Lateral Diffusion of NKCC1 Contributes to Chloride Homeostasis in Neurons and Is Rapidly Regulated by the WNK Signaling Pathway

Abstract

An upregulation of the Na+-K+-2Cl− cotransporter NKCC1, the main chloride importer in mature neurons, can lead to depolarizing/excitatory responses mediated by GABA type A receptors (GABAARs) and, thus, to hyperactivity. Understanding the regulatory mechanisms of NKCC1 would help prevent intra-neuronal chloride accumulation that occurs in pathologies with defective inhibition. The cell mechanisms regulating NKCC1 are poorly understood.
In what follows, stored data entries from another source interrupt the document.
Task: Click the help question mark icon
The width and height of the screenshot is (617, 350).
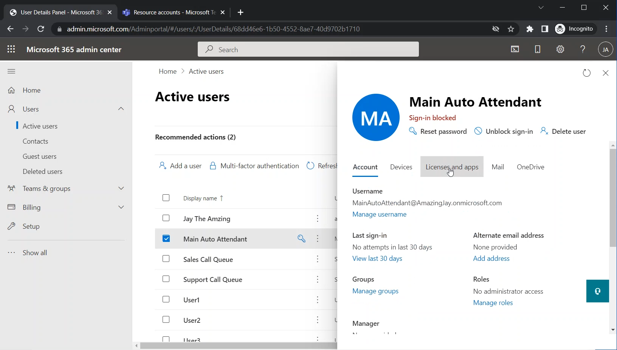Action: click(583, 49)
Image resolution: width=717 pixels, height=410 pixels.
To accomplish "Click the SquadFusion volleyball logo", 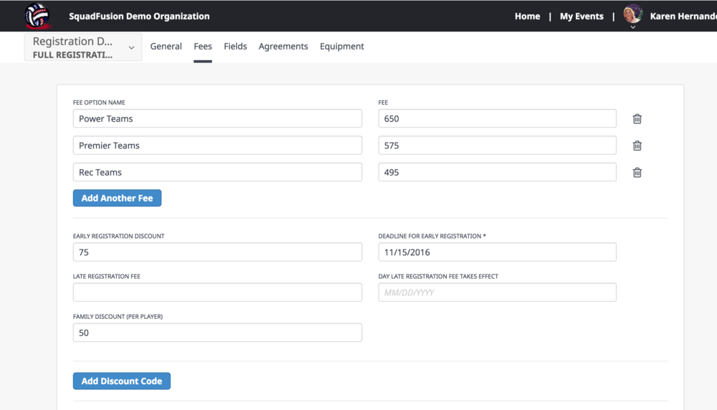I will (37, 16).
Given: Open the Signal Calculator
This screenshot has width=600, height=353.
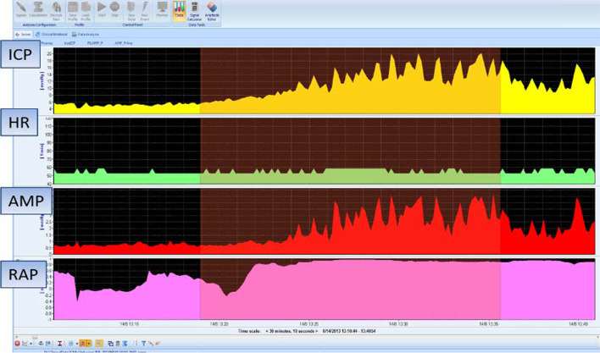Looking at the screenshot, I should 195,8.
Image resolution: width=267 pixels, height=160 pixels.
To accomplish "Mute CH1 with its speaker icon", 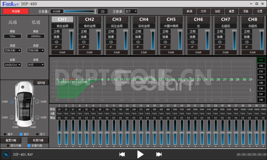I will pos(56,42).
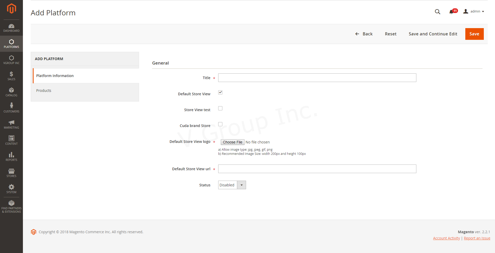Focus the Title input field
This screenshot has width=495, height=253.
tap(317, 78)
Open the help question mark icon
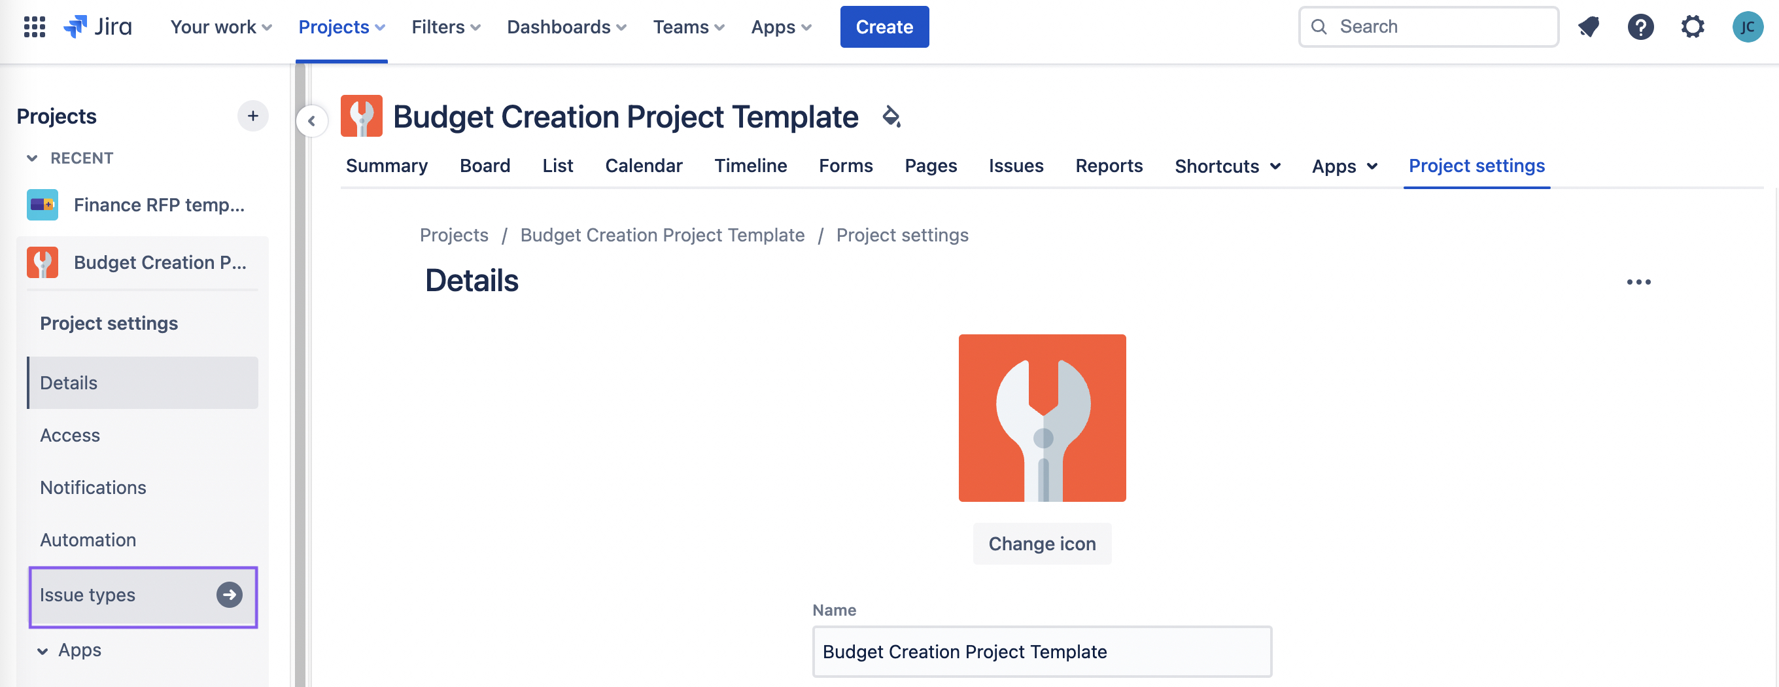The width and height of the screenshot is (1779, 687). [x=1640, y=27]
Here, we report in mature hippocampal neurons that GABAergic activity controls the membrane diffusion and clustering of NKCC1 via the chloride-sensitive WNK lysine deficient protein kinase 1 (WNK1) and the downstream Ste20 Pro-line Asparagine Rich Kinase (SPAK) kinase that directly phosphorylates NKCC1 on key threonine residues. At rest, this signaling pathway has little effect on intracellular Cl− concentration, but it participates in the elevation of intraneuronal Cl− concentration in hyperactivity conditions associated with an up-regulation of NKCC1. The fact that the main chloride exporter, the K+-Cl− cotransporter KCC2, is also regulated in mature neurons by the WNK1 pathway indicates that this pathway will be a target of choice in the pathology.